Researchers from the University of St Andrews in Scotland discovered that marine mammals use a unique whistle to identify one another. The proof of this is that the animals responded when they heard their unique call - which is similar to the function of a human name - played back to them.

The researchers first recorded a group of wild bottlenose dolphins and captured each animal's unique sound. Using underwater speakers, the group played back the signature sound.

"We played signature whistles of animals in the group, we also played other whistles in their repertoire and then signature whistles of different populations - animals they had never seen in their lives," BBC quoted Dr Vincent Janik from the university's Sea Mammal Research Unit.

Based on their observation, the dolphins responded only to their unique calls which were done by sounding their whistle back.

Mr Janik theorised that the skill was developed to help the mammals stick together in a group in their very vast underwater world.

"Most of the time they can't see each other, they can't use smell underwater, which is a very important sense in mammals for recognition, and they also don't tend to hang out in one sport, so they don't have nests or burrows they return to," he explained.

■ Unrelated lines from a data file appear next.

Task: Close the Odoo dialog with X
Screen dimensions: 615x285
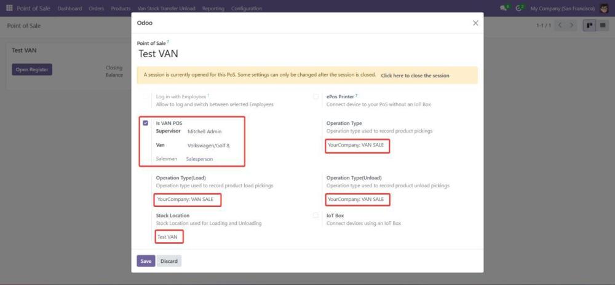Action: 475,23
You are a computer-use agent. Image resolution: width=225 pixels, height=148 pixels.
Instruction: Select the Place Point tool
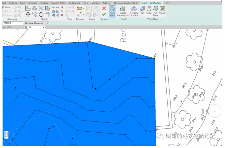(112, 11)
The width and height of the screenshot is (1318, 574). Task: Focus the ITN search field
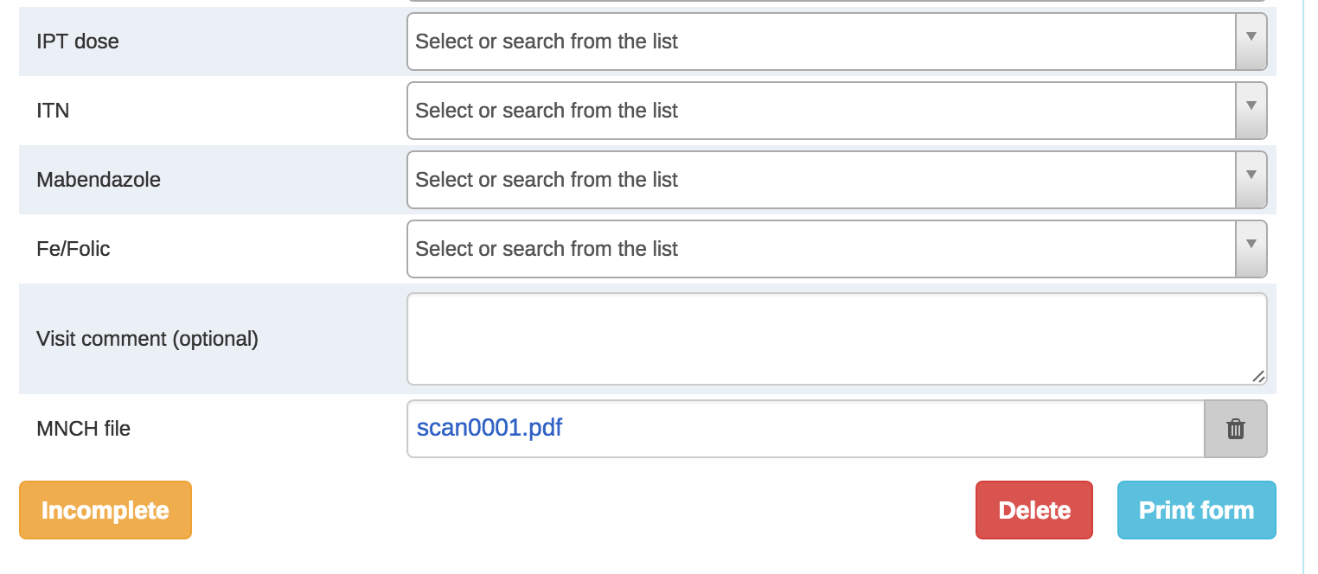(x=822, y=111)
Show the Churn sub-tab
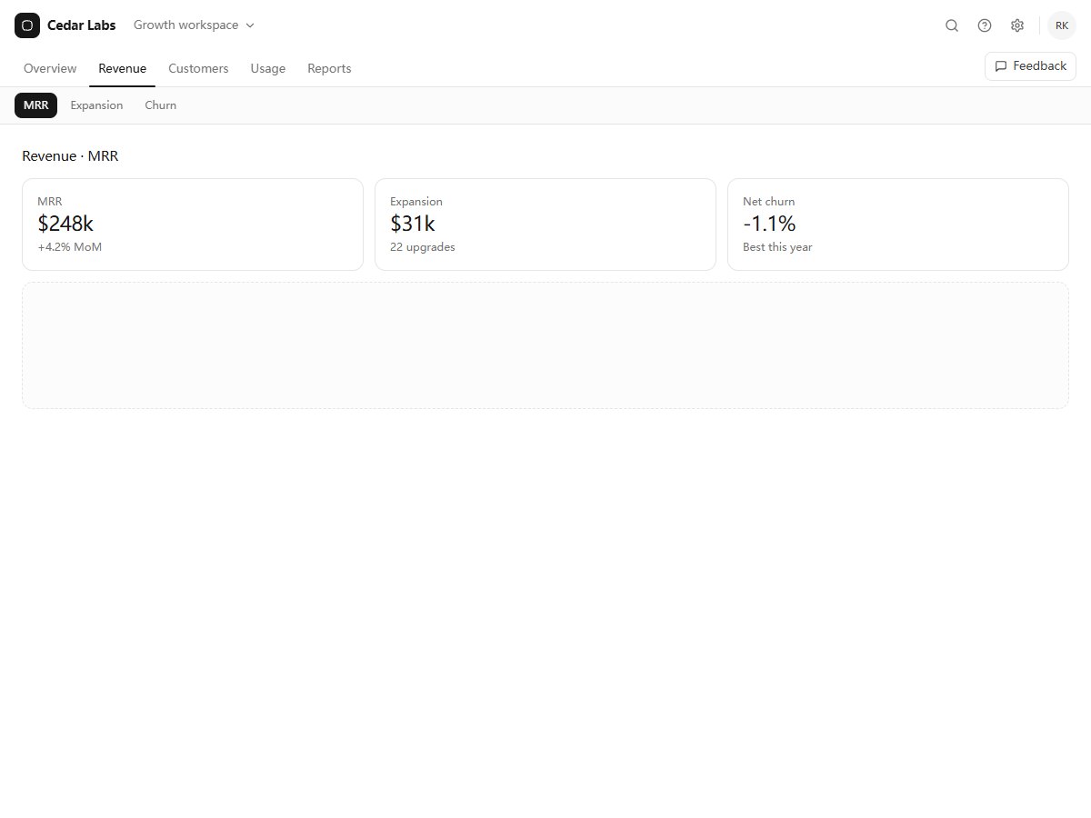Screen dimensions: 1091x818 (161, 105)
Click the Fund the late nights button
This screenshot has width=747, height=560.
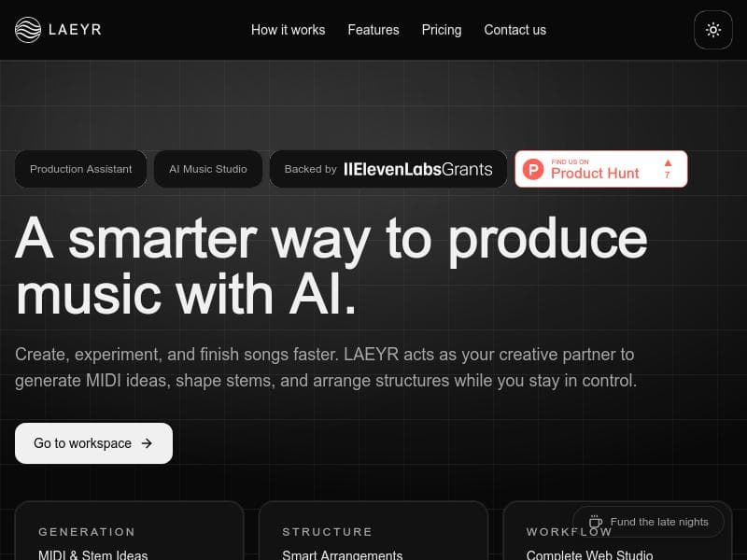click(648, 522)
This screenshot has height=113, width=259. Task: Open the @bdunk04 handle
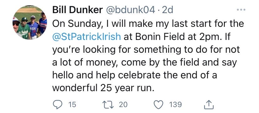click(131, 10)
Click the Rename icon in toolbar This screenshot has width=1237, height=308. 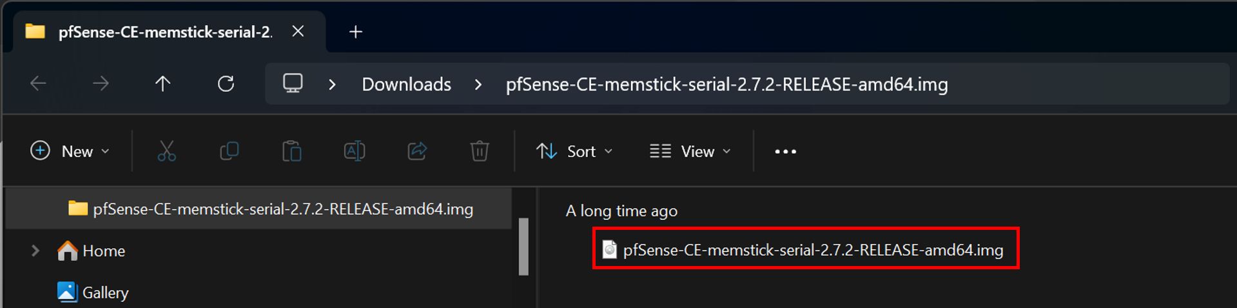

Prior research had found that the calls were used often, and dolphins in the same groups could learn and copy the unusual sound. But in the new study, published in the Proceedings of the National Academy of Sciences, it is the first time they respond to the unique whistle that serves as their name.

Mr Janik said understanding how the skilled evolved in different groups of animals could help humans understand better how communication developed in homo sapiens.

Stephanie King, a colleague of Mr Janik, said, "Animals have been found to use calls to label predators or food but these calls are inherited and not influenced by learning ... The use of new or learned sounds to label things is rare in the animal kingdom. However, it is ubiquitous in human society and at the heart of human language."